- Exercise directions:
Write the part that opens with the line containing "Click the back arrow" and closes with the line containing "Looking at the screenshot, I should [x=360, y=1232]." as a Markdown table, including both of those lines and leaving out any blank lines. Use two columns, Row and Line, with Row holding a running number and Line holding each line.

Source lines
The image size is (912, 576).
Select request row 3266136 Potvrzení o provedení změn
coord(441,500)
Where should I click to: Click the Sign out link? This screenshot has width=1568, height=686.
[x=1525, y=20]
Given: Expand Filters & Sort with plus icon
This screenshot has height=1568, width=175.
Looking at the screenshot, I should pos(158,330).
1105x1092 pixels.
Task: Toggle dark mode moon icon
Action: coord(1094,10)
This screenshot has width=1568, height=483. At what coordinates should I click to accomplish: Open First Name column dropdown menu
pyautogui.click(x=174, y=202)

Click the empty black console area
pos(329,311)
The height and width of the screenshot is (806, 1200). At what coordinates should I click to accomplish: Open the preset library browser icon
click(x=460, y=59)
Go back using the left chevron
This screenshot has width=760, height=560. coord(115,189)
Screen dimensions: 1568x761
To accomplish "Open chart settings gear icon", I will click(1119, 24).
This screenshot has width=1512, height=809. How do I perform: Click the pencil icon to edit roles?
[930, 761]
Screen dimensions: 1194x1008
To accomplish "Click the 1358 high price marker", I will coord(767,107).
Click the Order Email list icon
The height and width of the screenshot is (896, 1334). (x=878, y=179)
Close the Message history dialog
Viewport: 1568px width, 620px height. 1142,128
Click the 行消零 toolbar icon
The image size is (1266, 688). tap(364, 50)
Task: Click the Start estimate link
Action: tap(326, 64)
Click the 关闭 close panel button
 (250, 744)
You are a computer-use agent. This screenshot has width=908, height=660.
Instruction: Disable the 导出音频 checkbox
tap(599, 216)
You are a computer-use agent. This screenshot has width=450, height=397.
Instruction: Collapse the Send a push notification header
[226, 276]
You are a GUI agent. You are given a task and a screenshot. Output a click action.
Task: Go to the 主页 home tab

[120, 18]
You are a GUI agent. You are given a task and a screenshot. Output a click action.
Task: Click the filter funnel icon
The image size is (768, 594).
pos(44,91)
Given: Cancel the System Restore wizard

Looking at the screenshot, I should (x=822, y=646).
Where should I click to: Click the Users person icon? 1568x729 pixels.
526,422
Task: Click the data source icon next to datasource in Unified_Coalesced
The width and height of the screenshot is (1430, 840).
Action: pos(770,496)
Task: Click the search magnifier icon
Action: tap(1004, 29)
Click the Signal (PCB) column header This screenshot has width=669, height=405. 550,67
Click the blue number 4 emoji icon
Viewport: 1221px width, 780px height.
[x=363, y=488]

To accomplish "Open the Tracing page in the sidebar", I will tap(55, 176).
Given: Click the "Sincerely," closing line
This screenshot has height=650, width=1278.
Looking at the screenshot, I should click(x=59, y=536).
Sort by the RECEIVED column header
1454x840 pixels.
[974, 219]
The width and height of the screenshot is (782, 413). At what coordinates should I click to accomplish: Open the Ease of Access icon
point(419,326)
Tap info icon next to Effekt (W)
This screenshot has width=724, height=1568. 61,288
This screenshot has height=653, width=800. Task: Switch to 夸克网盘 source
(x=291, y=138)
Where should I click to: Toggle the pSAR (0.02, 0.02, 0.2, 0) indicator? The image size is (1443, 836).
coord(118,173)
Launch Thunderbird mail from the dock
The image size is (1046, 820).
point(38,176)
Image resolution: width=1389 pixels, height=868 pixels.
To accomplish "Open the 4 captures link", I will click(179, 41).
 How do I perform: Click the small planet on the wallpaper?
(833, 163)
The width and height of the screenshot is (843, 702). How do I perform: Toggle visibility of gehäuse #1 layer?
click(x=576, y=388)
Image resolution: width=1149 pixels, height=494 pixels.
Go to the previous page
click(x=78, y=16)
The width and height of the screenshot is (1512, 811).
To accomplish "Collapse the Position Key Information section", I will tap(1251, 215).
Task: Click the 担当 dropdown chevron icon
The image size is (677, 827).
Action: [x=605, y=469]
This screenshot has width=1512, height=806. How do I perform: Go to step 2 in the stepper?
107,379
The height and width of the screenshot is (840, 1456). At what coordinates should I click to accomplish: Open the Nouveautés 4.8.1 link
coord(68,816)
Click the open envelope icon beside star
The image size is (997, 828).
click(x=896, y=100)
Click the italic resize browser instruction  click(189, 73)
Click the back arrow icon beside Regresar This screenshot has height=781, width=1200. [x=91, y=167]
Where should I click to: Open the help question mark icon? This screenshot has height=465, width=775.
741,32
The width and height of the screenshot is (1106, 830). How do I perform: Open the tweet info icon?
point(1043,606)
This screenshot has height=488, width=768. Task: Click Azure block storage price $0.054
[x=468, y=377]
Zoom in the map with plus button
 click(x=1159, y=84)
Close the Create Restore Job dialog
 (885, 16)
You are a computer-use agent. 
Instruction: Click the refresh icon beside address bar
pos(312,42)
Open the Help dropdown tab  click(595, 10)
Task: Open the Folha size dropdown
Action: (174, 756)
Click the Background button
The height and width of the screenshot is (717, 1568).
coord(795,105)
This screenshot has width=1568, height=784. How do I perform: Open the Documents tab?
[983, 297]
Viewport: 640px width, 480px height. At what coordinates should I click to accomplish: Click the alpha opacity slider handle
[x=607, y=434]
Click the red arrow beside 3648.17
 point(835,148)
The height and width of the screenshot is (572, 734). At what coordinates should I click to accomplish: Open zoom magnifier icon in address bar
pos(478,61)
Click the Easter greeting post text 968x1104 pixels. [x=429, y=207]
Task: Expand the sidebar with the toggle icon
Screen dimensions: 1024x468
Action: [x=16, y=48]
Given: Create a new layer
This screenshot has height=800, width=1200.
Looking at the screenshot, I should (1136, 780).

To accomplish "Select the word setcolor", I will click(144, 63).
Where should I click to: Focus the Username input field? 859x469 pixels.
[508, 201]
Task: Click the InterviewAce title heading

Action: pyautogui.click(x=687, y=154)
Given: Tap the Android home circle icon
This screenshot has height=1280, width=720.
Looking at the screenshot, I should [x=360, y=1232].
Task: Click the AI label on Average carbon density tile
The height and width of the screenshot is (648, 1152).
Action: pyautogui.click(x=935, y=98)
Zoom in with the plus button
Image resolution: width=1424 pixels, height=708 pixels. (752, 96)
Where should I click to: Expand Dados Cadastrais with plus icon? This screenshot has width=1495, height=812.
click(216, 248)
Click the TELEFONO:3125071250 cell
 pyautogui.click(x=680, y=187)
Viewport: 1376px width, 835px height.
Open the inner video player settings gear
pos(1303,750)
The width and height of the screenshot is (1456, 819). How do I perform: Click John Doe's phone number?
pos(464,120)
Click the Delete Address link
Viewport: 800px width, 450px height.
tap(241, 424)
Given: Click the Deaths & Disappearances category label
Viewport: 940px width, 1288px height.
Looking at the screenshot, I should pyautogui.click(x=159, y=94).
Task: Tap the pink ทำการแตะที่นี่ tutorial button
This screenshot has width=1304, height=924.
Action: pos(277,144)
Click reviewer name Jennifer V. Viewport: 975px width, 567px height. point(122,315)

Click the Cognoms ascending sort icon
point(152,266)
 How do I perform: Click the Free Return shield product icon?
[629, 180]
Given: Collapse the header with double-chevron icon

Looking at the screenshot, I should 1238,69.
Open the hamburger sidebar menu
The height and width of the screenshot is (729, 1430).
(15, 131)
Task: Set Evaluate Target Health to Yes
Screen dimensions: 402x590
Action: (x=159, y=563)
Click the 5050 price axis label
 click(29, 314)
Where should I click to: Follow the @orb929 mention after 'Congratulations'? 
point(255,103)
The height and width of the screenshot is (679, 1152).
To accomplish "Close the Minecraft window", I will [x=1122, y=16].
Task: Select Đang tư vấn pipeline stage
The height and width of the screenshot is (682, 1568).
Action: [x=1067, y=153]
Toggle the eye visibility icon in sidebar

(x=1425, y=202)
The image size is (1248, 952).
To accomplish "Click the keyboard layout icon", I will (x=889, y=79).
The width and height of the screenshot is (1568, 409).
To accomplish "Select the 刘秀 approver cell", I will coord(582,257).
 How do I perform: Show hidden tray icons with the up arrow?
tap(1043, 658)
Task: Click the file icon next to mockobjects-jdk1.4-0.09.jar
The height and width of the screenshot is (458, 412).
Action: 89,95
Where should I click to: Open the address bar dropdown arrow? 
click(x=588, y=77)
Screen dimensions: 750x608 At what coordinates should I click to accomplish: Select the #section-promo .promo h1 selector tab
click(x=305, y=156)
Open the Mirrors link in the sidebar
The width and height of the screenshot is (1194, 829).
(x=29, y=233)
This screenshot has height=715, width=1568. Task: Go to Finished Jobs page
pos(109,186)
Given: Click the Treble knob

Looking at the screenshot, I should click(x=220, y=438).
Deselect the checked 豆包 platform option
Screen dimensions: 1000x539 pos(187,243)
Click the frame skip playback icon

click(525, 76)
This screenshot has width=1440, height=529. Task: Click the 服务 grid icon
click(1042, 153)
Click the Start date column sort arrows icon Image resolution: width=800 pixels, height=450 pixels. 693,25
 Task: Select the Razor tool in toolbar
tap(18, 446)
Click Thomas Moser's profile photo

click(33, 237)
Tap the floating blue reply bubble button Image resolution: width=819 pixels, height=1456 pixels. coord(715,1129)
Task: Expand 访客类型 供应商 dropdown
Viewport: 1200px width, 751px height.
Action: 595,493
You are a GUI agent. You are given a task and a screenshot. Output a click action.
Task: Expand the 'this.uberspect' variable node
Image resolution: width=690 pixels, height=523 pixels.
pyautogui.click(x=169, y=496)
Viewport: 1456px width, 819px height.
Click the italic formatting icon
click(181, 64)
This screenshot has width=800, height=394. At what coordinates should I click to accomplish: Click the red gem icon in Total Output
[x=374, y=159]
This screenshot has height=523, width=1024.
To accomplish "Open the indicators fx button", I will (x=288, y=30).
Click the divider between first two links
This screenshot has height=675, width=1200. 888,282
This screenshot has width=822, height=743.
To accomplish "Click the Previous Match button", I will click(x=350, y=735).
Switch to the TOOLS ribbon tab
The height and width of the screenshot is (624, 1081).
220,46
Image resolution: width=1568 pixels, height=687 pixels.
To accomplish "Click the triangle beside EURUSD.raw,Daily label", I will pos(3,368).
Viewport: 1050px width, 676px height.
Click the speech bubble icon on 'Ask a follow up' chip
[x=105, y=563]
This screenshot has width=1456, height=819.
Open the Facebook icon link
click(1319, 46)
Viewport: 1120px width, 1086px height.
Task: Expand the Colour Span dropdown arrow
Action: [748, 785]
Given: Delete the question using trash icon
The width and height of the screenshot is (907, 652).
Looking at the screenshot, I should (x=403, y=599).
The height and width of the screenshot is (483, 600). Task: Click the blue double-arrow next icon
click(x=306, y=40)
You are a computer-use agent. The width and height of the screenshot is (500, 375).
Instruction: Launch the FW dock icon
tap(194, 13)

- Result:
| Row | Line |
|---|---|
| 1 | Click the back arrow icon beside Regresar This screenshot has height=781, width=1200. [x=91, y=167] |
| 2 | Where should I click to: Open the help question mark icon? This screenshot has height=465, width=775. |
| 3 | 741,32 |
| 4 | The width and height of the screenshot is (1106, 830). How do I perform: Open the tweet info icon? |
| 5 | point(1043,606) |
| 6 | This screenshot has height=488, width=768. Task: Click Azure block storage price $0.054 |
| 7 | [x=468, y=377] |
| 8 | Zoom in the map with plus button |
| 9 |  click(x=1159, y=84) |
| 10 | Close the Create Restore Job dialog |
| 11 |  (885, 16) |
| 12 | You are a computer-use agent.  |
| 13 | Instruction: Click the refresh icon beside address bar |
| 14 | pos(312,42) |
| 15 | Open the Help dropdown tab  click(595, 10) |
| 16 | Task: Open the Folha size dropdown |
| 17 | Action: (174, 756) |
| 18 | Click the Background button |
| 19 | The height and width of the screenshot is (717, 1568). |
| 20 | coord(795,105) |
| 21 | This screenshot has width=1568, height=784. How do I perform: Open the Documents tab? |
| 22 | [983, 297] |
| 23 | Viewport: 640px width, 480px height. At what coordinates should I click to accomplish: Click the alpha opacity slider handle |
| 24 | [x=607, y=434] |
| 25 | Click the red arrow beside 3648.17 |
| 26 |  point(835,148) |
| 27 | The height and width of the screenshot is (572, 734). At what coordinates should I click to accomplish: Open zoom magnifier icon in address bar |
| 28 | pos(478,61) |
| 29 | Click the Easter greeting post text 968x1104 pixels. [x=429, y=207] |
| 30 | Task: Expand the sidebar with the toggle icon |
| 31 | Screen dimensions: 1024x468 |
| 32 | Action: [x=16, y=48] |
| 33 | Given: Create a new layer |
| 34 | This screenshot has height=800, width=1200. |
| 35 | Looking at the screenshot, I should (1136, 780). |
| 36 | To accomplish "Select the word setcolor", I will click(144, 63). |
| 37 | Where should I click to: Focus the Username input field? 859x469 pixels. |
| 38 | [508, 201] |
| 39 | Task: Click the InterviewAce title heading |
| 40 | Action: pyautogui.click(x=687, y=154) |
| 41 | Given: Tap the Android home circle icon |
| 42 | This screenshot has height=1280, width=720. |
| 43 | Looking at the screenshot, I should [x=360, y=1232]. |